Two individuals may share the same diagnosis, similar mutations, and comparable clinical characteristics, yet experience dramatically different outcomes.
Traditional biomarkers often struggle to explain these differences.
Spatial biomarkers may offer a more complete picture.
Emerging evidence suggests that the physical arrangement of immune and tumor cells can predict response to immunotherapy more accurately than some conventional biomarkers alone. In other words, tissue architecture itself may contain clinically meaningful information that has largely remained hidden.
By linking molecular information to spatial context, researchers can better understand why one patient achieves durable benefit while another develops resistance despite receiving the same treatment. [1-4]
A New Map for Precision Oncology
The most important contribution of spatial omics may not be the discovery of entirely new drug targets.
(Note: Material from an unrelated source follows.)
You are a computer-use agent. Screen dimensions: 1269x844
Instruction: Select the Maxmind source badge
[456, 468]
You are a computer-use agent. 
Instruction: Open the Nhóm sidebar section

Its greater value may like in helping us use existing therapies more intelligently.
By revealing how cancer cells interact with immune cells, stromal barriers, and other components of the tumor microenvironment, spatial technologies provide a cleaner picture of why treatments succeed in some settings and fail in others. They offer a way to identify resistance before it becomes clinically apparent and to design combination strategies that better reflect the biological realities of each tumor.
This represents an important shift in precision oncology. For years, the focus was on identifying the right target. Increasingly, the challenge is to understand the environment surrounding that target and how that environment influences treatment response.
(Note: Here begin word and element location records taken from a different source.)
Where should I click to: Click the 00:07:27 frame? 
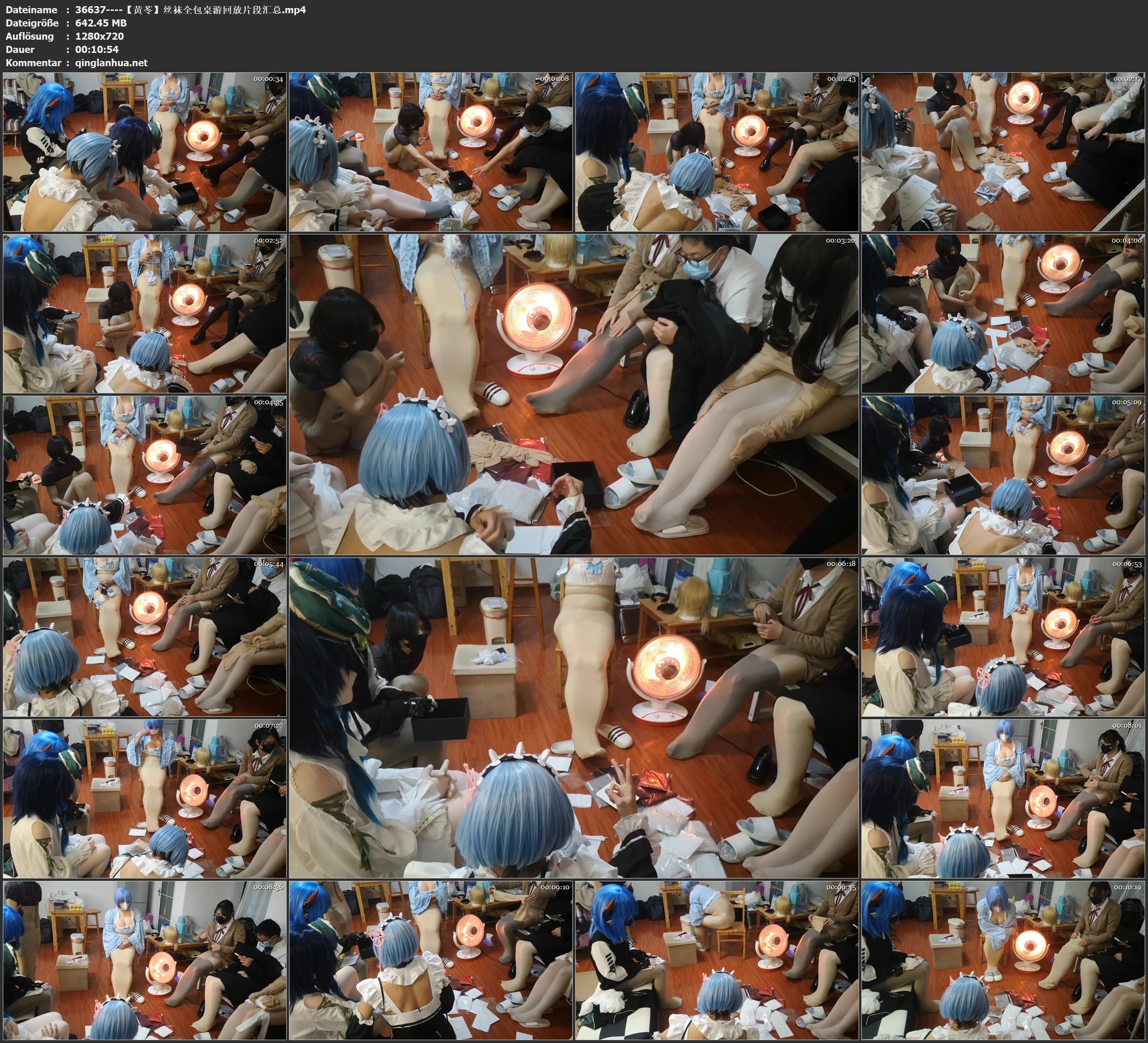point(145,798)
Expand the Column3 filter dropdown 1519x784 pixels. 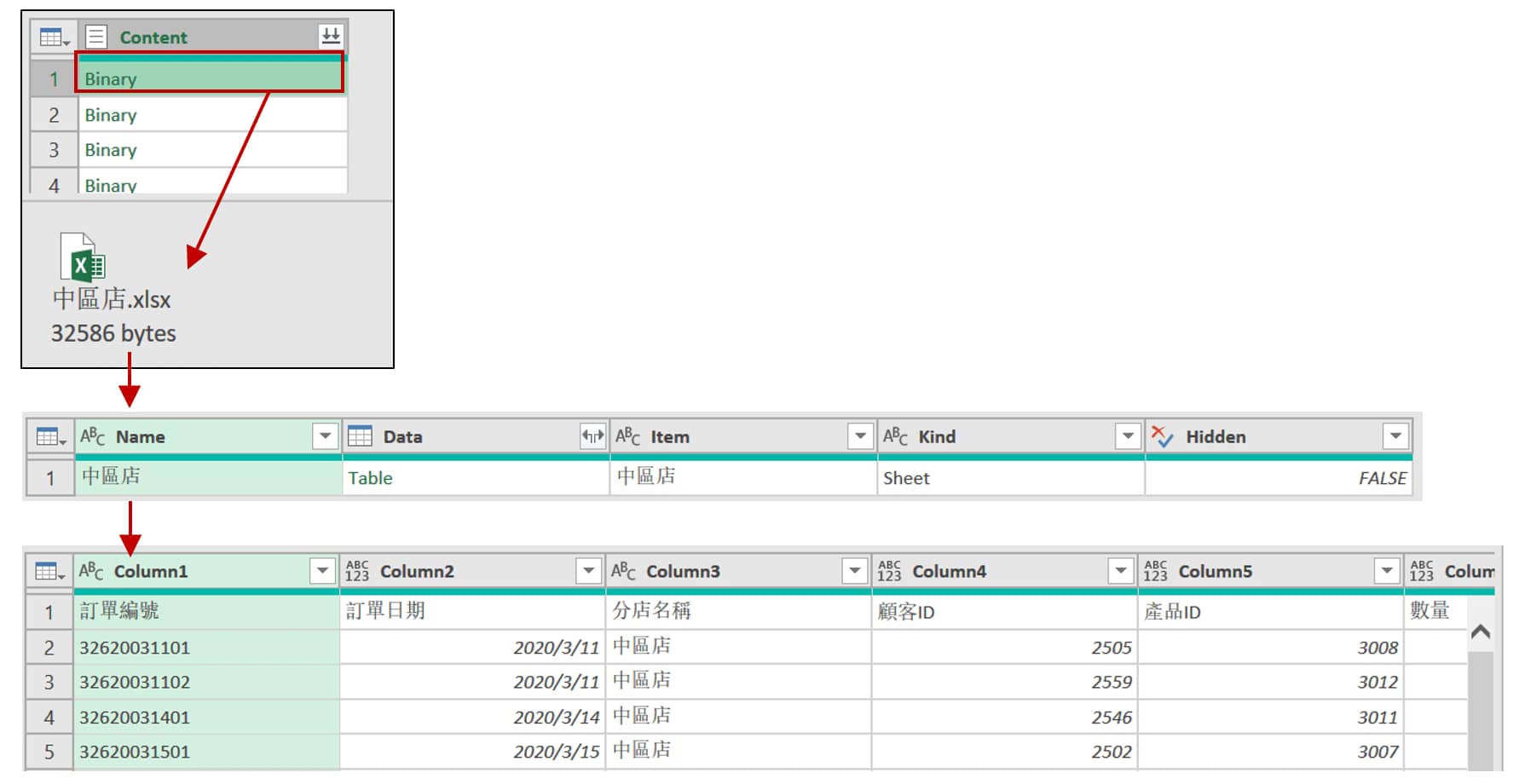(854, 571)

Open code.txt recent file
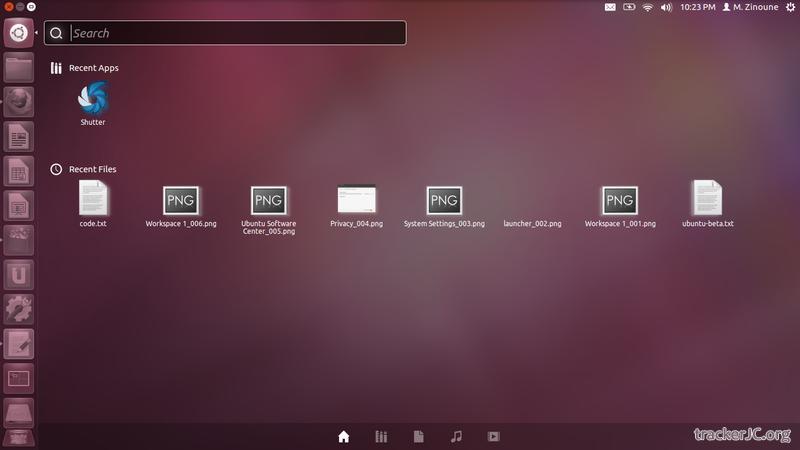pyautogui.click(x=93, y=199)
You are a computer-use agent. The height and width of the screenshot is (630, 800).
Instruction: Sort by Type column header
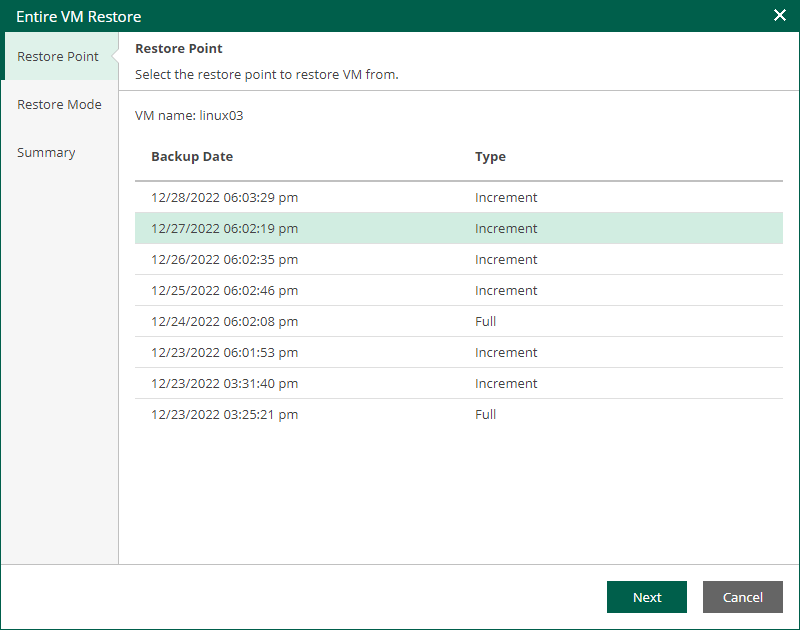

Spatial omics adds a new layer of insight into that challenge. It helps explain why seemingly similar tumors can behave differently, why resistance emerges, and where intervention may have the greatest impact.
The result is not an entirely new oncology playbook.
It is a smarter one.
At Helix BioPharma, we believe progress in oncology comes not only from discovering new therapies, but also from understanding how to use existing therapeutic mechanisms more effectively. Emerging technologies such as spatial omics are helping reveal the biological context that shapes treatment response, creating new opportunities for more rational combinations, improved patient selection, and better long-term outcomes.
Ref:
1. Zhang Y, Lee RY, Tan CW, Guo X, Yim WW, Lim JC, Wee FY, Yang WU, Kharbanda M, Lee JJ, Ngo NT, Leow WQ, Loo LH, Lim TK, Sobota RM, Lau MC, Davis MJ, Yeong J. Spatial omics techniques and data analysis for cancer immunotherapy applications. Curr Opin Biotechnol. 2024 Jun;87:103111. doi: 10.1016/j.copbio.2024.103111. Epub 2024 Mar 22. PMID: 38520821.
2. See JE, Barlow S, Arjumand W, DuBose H, Segato Dezem F, Plummer J. Spatial omics: applications and utility in profiling the tumor microenvironment. Cancer Metastasis Rev. 2025 Dec 2;44(4):87. doi: 10.1007/s10555-025-10304-z. PMID: 41331191; PMCID: PMC12672822.
3. Wu Y, Cheng Y, Wang X, Fan J, Gao Q. Spatial omics: Navigating to the golden era of cancer research. Clin Transl Med. 2022 Jan;12(1):e696. doi: 10.1002/ctm2.696. PMID: 35040595; PMCID: PMC8764875.
4. Lan Z, Yang Y, Li L, Wang C, Sun Z, Wang Q, Liu Y. Spatial omics technology potentially promotes the progress of tumor immunotherapy. Br J Cancer. 2025 Sep;133(4):421-434. doi: 10.1038/s41416-025-03075-5. Epub 2025 Jun 2. PMID: 40456924; PMCID: PMC12356860.